Please repeat only the stretch of records running from the first line through the line that contains "You are a computer-use agent. Image resolution: width=1098".

== Segment start ==

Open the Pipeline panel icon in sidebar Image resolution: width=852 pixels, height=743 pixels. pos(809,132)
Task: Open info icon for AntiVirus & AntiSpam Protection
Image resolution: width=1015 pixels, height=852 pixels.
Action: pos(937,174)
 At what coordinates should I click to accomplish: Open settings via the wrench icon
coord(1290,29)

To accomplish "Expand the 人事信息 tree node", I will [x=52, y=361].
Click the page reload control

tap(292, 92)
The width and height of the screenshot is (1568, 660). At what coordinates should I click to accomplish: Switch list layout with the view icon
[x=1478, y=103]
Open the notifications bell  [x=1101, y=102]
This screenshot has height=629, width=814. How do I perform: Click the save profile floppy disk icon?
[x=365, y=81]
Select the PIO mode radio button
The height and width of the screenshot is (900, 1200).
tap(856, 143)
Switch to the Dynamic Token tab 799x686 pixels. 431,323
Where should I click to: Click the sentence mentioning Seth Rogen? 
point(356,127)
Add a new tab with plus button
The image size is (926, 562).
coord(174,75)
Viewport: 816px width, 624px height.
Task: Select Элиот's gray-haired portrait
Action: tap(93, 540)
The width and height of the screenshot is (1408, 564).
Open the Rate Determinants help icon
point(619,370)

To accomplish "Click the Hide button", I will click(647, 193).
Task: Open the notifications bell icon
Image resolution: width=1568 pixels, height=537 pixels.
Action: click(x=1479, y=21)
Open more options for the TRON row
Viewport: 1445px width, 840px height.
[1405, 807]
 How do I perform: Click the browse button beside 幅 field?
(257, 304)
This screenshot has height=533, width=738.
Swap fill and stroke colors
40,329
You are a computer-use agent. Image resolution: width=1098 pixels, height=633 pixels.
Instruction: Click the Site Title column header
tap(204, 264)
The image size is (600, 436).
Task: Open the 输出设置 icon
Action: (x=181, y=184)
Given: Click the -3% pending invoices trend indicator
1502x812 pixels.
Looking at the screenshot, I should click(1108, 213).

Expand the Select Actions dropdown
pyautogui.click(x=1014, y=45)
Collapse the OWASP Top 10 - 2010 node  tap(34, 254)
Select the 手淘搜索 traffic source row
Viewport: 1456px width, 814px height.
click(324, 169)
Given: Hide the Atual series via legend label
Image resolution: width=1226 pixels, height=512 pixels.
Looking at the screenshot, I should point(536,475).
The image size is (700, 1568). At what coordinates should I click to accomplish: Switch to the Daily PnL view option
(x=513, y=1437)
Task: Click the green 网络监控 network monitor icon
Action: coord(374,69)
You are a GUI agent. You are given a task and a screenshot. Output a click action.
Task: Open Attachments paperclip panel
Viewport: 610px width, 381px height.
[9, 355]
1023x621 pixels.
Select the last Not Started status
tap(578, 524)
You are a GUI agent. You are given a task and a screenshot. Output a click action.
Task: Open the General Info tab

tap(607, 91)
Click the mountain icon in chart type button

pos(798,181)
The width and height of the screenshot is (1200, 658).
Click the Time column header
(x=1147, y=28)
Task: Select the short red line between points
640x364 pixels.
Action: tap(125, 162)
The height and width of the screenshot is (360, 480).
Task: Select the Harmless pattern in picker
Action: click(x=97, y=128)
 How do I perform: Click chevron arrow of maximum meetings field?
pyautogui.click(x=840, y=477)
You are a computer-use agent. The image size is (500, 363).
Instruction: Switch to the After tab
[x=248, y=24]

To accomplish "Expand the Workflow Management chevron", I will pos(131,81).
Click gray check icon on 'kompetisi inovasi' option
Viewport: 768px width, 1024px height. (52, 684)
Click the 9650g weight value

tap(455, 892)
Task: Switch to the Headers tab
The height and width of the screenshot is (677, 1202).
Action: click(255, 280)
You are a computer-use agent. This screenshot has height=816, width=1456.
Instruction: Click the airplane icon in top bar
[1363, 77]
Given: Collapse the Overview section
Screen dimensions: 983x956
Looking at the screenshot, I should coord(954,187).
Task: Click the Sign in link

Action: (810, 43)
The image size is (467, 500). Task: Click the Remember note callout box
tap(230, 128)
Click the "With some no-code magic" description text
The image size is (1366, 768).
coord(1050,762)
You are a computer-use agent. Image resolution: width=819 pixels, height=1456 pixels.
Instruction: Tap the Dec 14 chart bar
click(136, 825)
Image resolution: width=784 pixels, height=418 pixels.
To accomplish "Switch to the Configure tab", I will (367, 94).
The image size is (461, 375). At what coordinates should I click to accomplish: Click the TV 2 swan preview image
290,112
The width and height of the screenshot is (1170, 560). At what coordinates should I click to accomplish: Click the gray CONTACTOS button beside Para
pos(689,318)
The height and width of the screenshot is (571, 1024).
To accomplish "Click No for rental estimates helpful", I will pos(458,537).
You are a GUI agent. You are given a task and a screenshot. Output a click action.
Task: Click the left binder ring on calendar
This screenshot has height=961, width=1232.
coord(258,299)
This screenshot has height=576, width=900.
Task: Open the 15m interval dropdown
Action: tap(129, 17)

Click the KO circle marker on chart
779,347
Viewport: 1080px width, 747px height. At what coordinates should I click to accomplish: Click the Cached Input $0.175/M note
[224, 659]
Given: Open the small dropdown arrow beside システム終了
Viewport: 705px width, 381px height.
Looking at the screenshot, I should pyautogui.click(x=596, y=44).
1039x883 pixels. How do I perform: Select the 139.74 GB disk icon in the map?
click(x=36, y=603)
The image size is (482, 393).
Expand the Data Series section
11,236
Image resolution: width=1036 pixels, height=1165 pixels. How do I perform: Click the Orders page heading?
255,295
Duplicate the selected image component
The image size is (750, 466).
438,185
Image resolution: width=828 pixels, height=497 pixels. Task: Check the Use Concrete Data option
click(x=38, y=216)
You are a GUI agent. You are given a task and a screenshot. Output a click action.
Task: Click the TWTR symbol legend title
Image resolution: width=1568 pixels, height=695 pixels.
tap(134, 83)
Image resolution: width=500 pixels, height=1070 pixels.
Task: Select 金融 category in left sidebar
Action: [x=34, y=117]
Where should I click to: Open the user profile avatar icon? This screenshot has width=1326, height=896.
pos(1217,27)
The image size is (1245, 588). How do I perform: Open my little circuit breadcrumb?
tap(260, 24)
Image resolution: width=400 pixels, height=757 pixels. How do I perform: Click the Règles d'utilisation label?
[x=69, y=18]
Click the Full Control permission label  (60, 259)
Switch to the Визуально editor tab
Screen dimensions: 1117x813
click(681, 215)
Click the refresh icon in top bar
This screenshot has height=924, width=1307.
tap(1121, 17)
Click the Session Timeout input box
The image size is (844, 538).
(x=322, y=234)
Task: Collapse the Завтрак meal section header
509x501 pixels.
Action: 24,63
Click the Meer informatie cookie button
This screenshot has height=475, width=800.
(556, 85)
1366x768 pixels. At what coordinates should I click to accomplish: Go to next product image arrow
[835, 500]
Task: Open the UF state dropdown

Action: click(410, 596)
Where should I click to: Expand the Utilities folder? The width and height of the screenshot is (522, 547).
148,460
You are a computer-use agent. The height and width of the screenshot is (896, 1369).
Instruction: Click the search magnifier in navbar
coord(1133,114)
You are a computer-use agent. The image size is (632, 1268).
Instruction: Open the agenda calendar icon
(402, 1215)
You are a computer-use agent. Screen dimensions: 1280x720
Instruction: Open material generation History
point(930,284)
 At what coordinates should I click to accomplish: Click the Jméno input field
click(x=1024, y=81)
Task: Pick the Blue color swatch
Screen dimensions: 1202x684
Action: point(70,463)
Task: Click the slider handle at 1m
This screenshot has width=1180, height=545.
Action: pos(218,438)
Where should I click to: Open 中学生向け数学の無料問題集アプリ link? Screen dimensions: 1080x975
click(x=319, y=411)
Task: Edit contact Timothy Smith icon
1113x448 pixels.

== Segment end ==

» **Task output**
Open the Pipeline panel icon in sidebar Image resolution: width=852 pixels, height=743 pixels. pos(809,132)
Task: Open info icon for AntiVirus & AntiSpam Protection
Image resolution: width=1015 pixels, height=852 pixels.
Action: pos(937,174)
 At what coordinates should I click to accomplish: Open settings via the wrench icon
coord(1290,29)

To accomplish "Expand the 人事信息 tree node", I will [x=52, y=361].
Click the page reload control

tap(292, 92)
The width and height of the screenshot is (1568, 660). At what coordinates should I click to accomplish: Switch list layout with the view icon
[x=1478, y=103]
Open the notifications bell  [x=1101, y=102]
This screenshot has height=629, width=814. How do I perform: Click the save profile floppy disk icon?
[x=365, y=81]
Select the PIO mode radio button
The height and width of the screenshot is (900, 1200).
tap(856, 143)
Switch to the Dynamic Token tab 799x686 pixels. 431,323
Where should I click to: Click the sentence mentioning Seth Rogen? 
point(356,127)
Add a new tab with plus button
The image size is (926, 562).
coord(174,75)
Viewport: 816px width, 624px height.
Task: Select Элиот's gray-haired portrait
Action: tap(93, 540)
The width and height of the screenshot is (1408, 564).
Open the Rate Determinants help icon
point(619,370)

To accomplish "Click the Hide button", I will click(647, 193).
Task: Open the notifications bell icon
Image resolution: width=1568 pixels, height=537 pixels.
Action: click(x=1479, y=21)
Open more options for the TRON row
Viewport: 1445px width, 840px height.
[1405, 807]
 How do I perform: Click the browse button beside 幅 field?
(257, 304)
This screenshot has height=533, width=738.
Swap fill and stroke colors
40,329
You are a computer-use agent. Image resolution: width=1098 pixels, height=633 pixels.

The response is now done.